No, not the Star Wars Resistance! Not the French Resistance! Are you part of the Tuberculosis resistance? Some remarkable work is being done in the Garden State to study host immunity to Mycobacterium tuberculosis by Professor Padmini Salgame and her PhD candidate, Vaishnavi Kaipilyawar at the Center for Emerging Pathogens, Rutgers-New Jersey Medical School, International Center for Public Health.
While looking at recent New Jersey research reports, I came upon their review
Infection resisters: targets of new research for uncovering natural protective immunity against Mycobacterium tuberculosis published in F1000Research. It seemed like a timely topic to inaugurate this blog considering it’s the 75th anniversary of the discovery of streptomycin - a most notable NJ achievement. Streptomycin was the first successful treatment for M. tuberculosis infection and the second of many antibiotics discovered in Nobel prize winner Selman Waksman’s laboratory at Rutgers.
The F1000Research review points out that TB is now the leading cause of death from this single infectious agent. An estimated 1.3 million TB-related deaths were reported globally among HIV-negative individuals in 2017. Nearly 23% of the world’s population is estimated to have a latent TB infection, and 5 to 10% are at risk for progressing to active disease over the course of their lifetime. Interestingly, resisters are individuals heavily exposed to M. tuberculosis but never acquire infection and diagnostically test negative (tuberculin skin test or interferon gamma release assay).

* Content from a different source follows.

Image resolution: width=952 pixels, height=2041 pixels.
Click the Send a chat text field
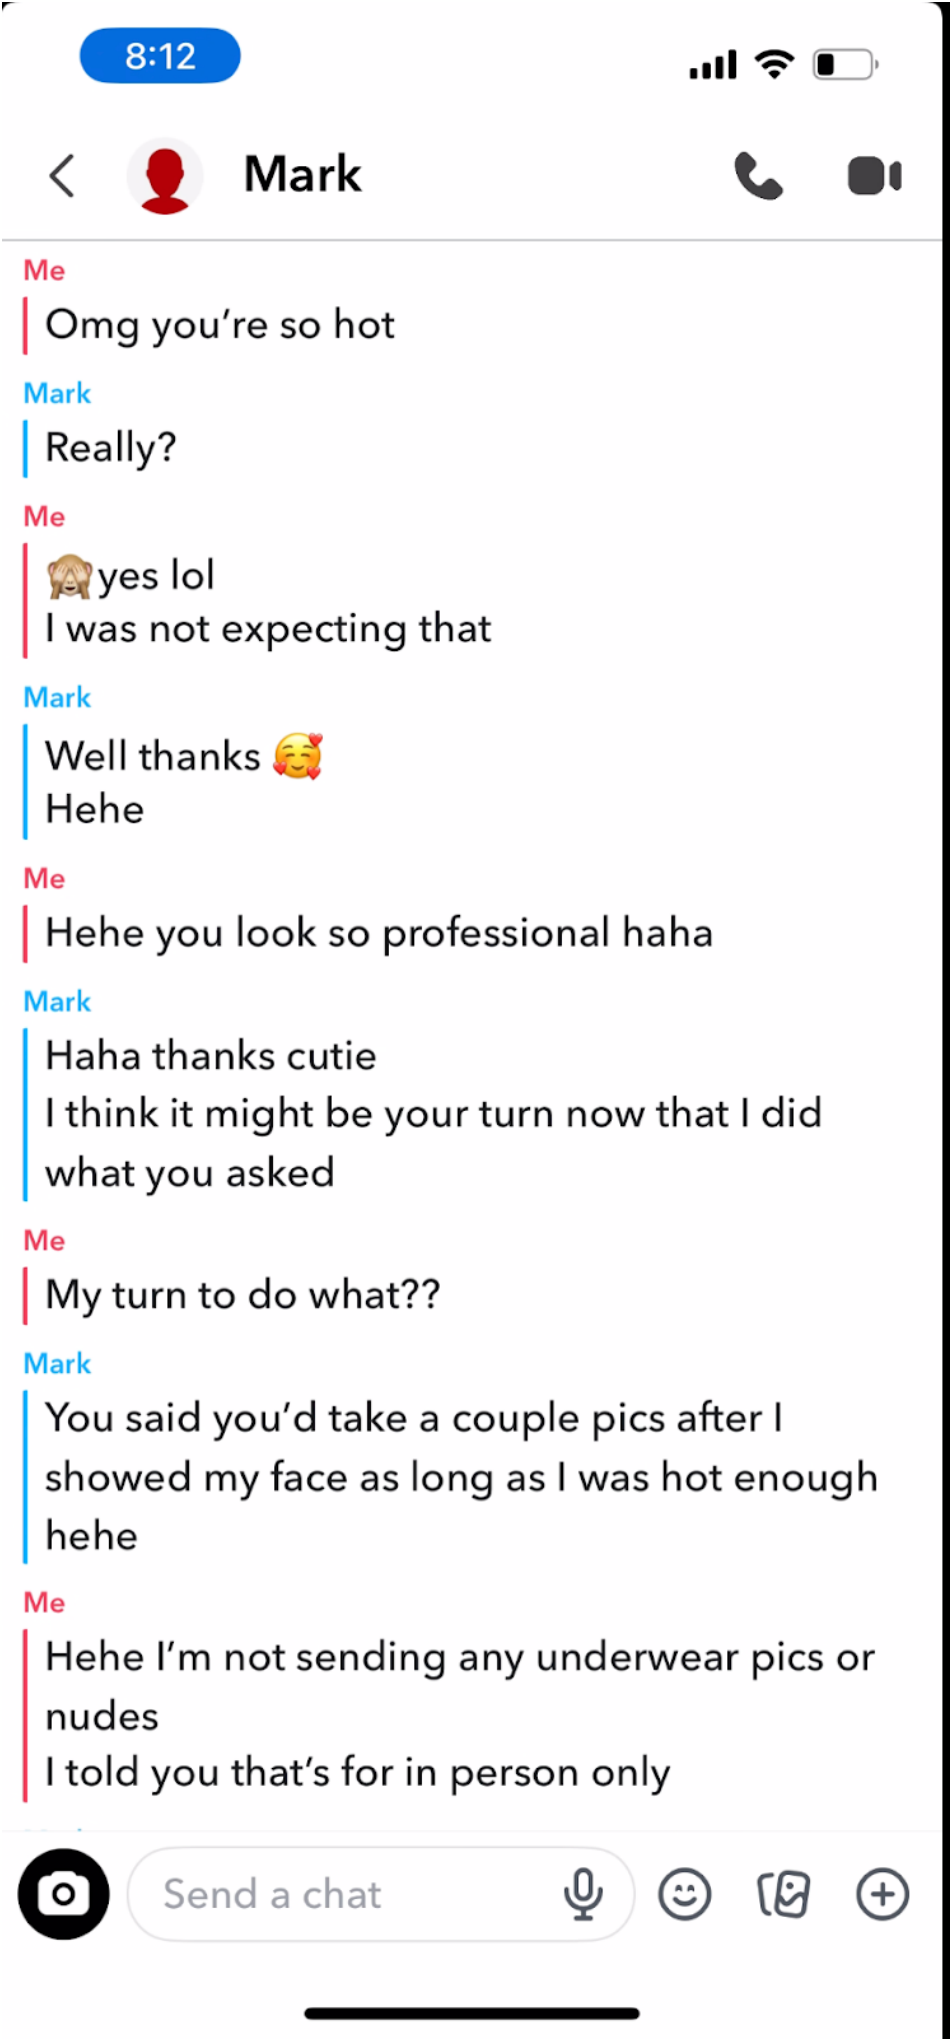(x=340, y=1894)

The authors conclude resisters may engage all or a combination of the following mechanisms and pathways to resist or rapidly clear M. tuberculosis infection:
(1) airway epithelium defenses: secretion of soluble factors and anti-microbial peptides by airway epithelial cells
(2) macrophage-mediated M. tuberculosis growth restriction: programmed cell death or autophagy (or both) of lung-resident and recruited alveolar macrophages leading to intracellular restriction of M. tuberculosis
(3) innate lymphoid cells: production of rapid and effective anti-mycobacterial responses by innate cell populations
(4) innate cytokine response: induction of cytokines that directly or indirectly control M. tuberculosis growth in macrophages
(5) trained immunity: molecular reprogramming of monocytes/macrophages leading to enhanced anti-mycobacterial response
(6) humoral immunity: contribution of differentially glycosylated antibodies in restricting intracellular M. tuberculosis.
M. tuberculosis strain differences also play a role. Indeed, host and strain variation together likely contribute to infection resistance as well as susceptibility to infection. Since effective vaccines are lacking and antibiotic resistance continues to develop, the involvement of the innate and trained immune responses offer new avenues for vaccine development and novel adjuncts to antibiotic therapies.

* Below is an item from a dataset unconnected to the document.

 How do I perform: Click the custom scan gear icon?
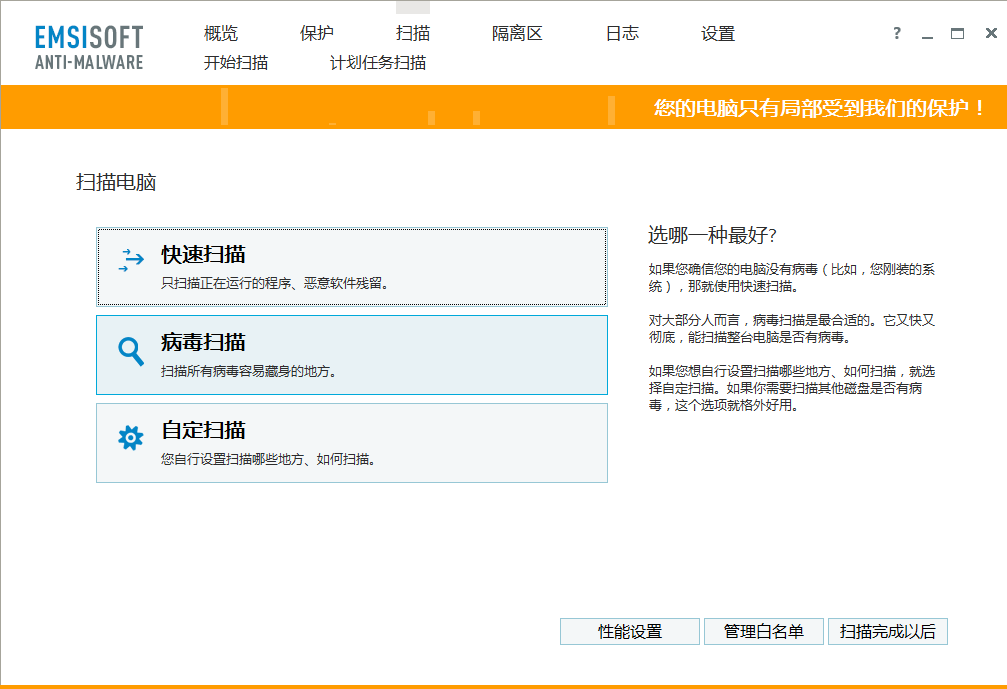click(x=131, y=438)
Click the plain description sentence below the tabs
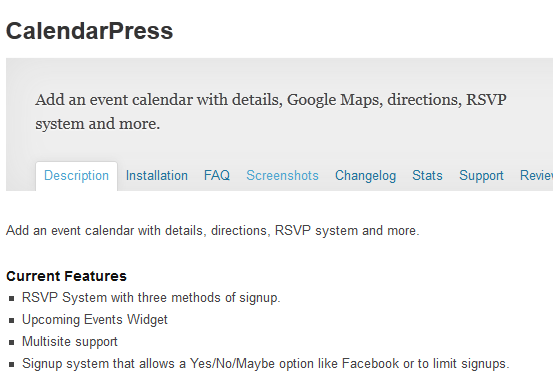Viewport: 553px width, 374px height. [x=213, y=231]
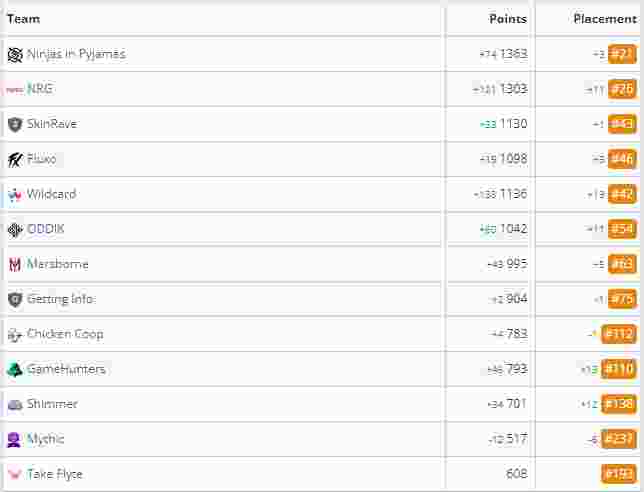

This paper beautifully points out the incredibly complex relationship between host and microbe. It prods me to further update my shallow knowledge of host immunology - essential knowledge to have in this era of the microbiome.
I had the pleasure to talk to Vaishnavi. She obtained her Bachelor of Engineering degree in Biotechnology from Manipal Institute of Technology in Karnataka, India in 2014 and then moved to Case Western Reserve in Cleveland for grad studies in pathology. She took a break for 5 mos to work as a research intern at biotech start up NovelMed Therapeutics before going back to finish her masters in 2017. After Case Western Reserve, Vaishnavi knew what she wanted to do next: study with Professor Salgame at Rutgers. Padmini Salgame is a world class researcher focusing on Mycobacterium tuberculosis and our immune response to it. Of her over 100 publications, more than ¾ have to do with this effort. Vaishnavi started her work at Rutgers in 2017.
Vaishnavi is such a stellar student that Dr Salgame (an F1000 faculty member) soon appointed her as an Associate F1000 Faculty Member to assist in recommending the most noteworthy articles in their field (see https://f1000.com/prime/thefaculty). This publication summarizes and highlights recent developments in the field of resistance to infection and how inferences from these studies could be used to identify potential avenues that can be targeted for preventive therapy.
Unsurprisingly, Vaishnavi is working on resisters. She is studying their poorly understood protective mechanisms, how they clear infection so quickly, how they remain uninfected despite repeated exposure. Vaishnavi is working with Núcleo de Doenças Infecciosas, a Center for Clinical Research and a branch of the Department of Social Medicine at Universidade Federal do Espírito Santo, Vitória, Brazil. They identify and manage the majority of TB cases detected in municipalities within the greater Vitória area. Núcleo de Doenças Infecciosas participates in the National Institute of Allergy and Infectious Diseases (NIAID) Tuberculosis Research Units Network who integrate scientific and clinical research disciplines to study aspects of human TB in endemic countries. We look forward to reading about her results in the coming months and years.